• [Goal]: Format the lines starting at the line containing "Given: Click the File name path input field" and ending at the line containing "Looking at the screenshot, I should [218, 105]." as a JSON list of strings, one string per line, with blank lines omitted and pictures left out.

• [Material provided]:
- - - -

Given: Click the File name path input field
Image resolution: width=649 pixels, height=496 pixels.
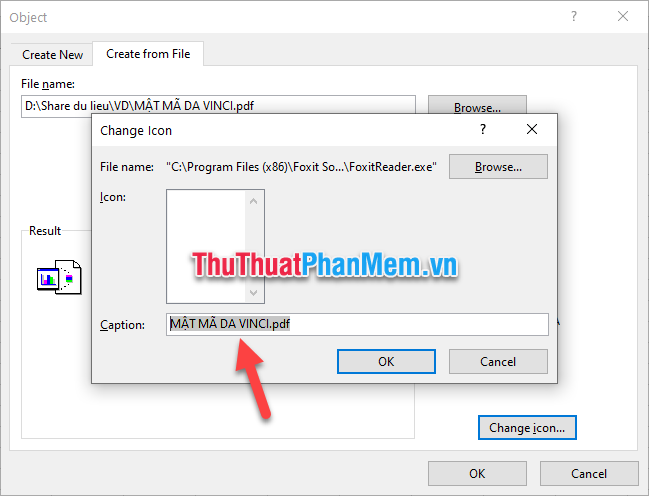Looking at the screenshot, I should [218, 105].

- - - -

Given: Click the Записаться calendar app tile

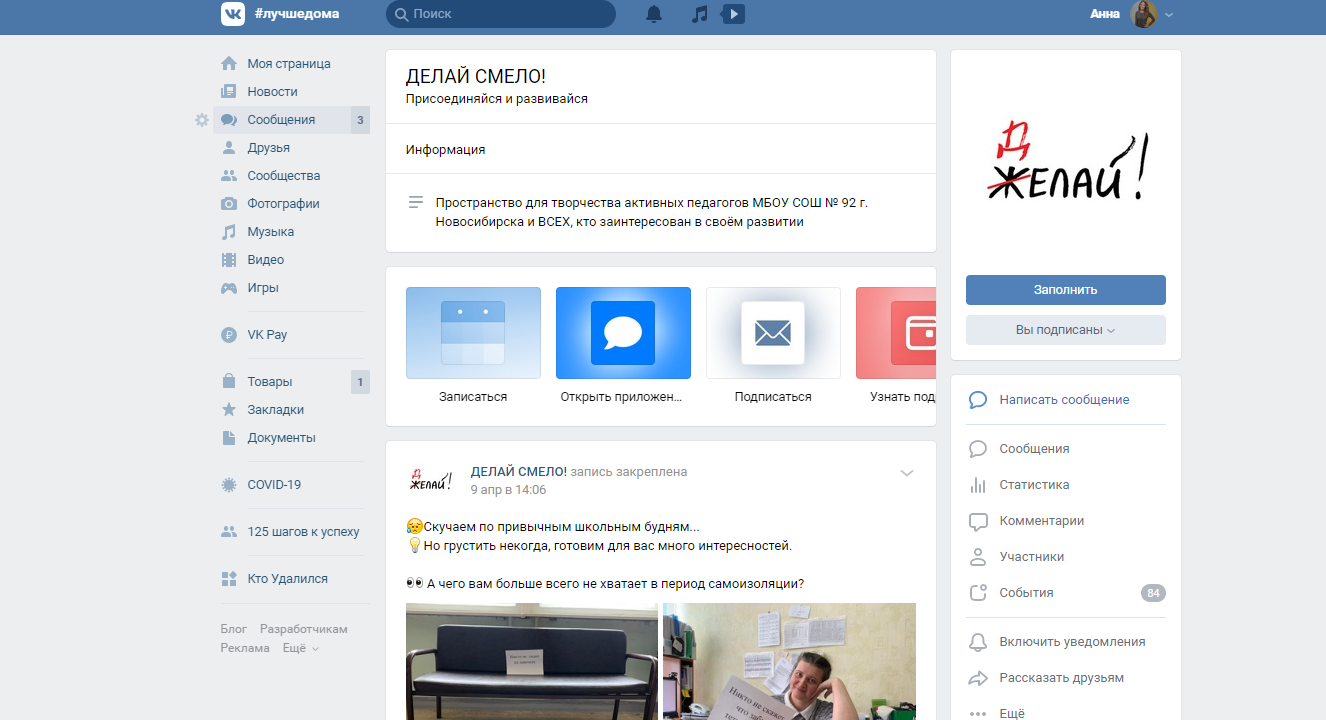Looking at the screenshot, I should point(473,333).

- - - -

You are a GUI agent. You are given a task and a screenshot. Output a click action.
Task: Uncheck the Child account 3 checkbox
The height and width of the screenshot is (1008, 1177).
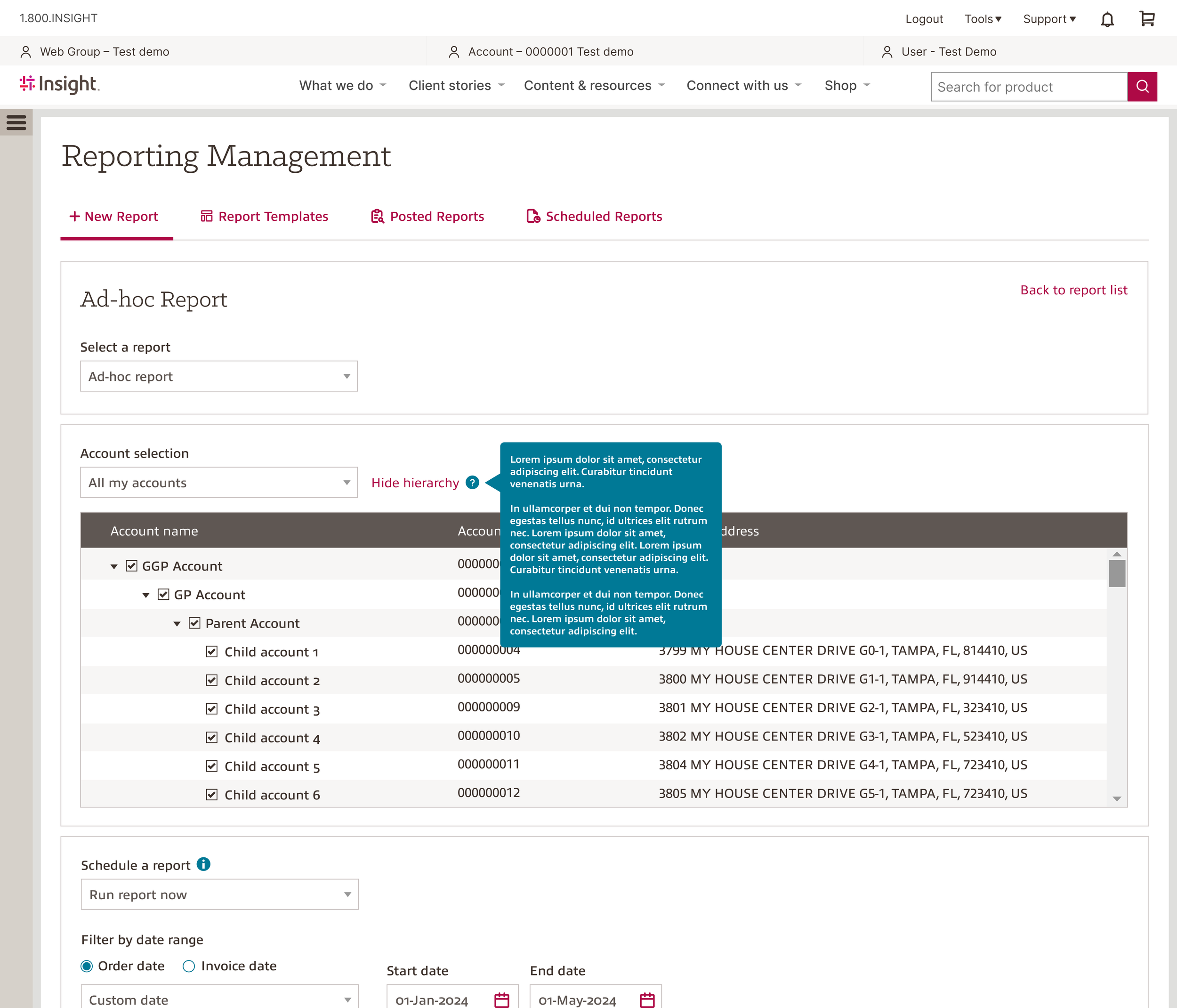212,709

- - - -

• [Exercise response]:
[
  "Given: Click the File name path input field",
  "Image resolution: width=649 pixels, height=496 pixels.",
  "Looking at the screenshot, I should [218, 105]."
]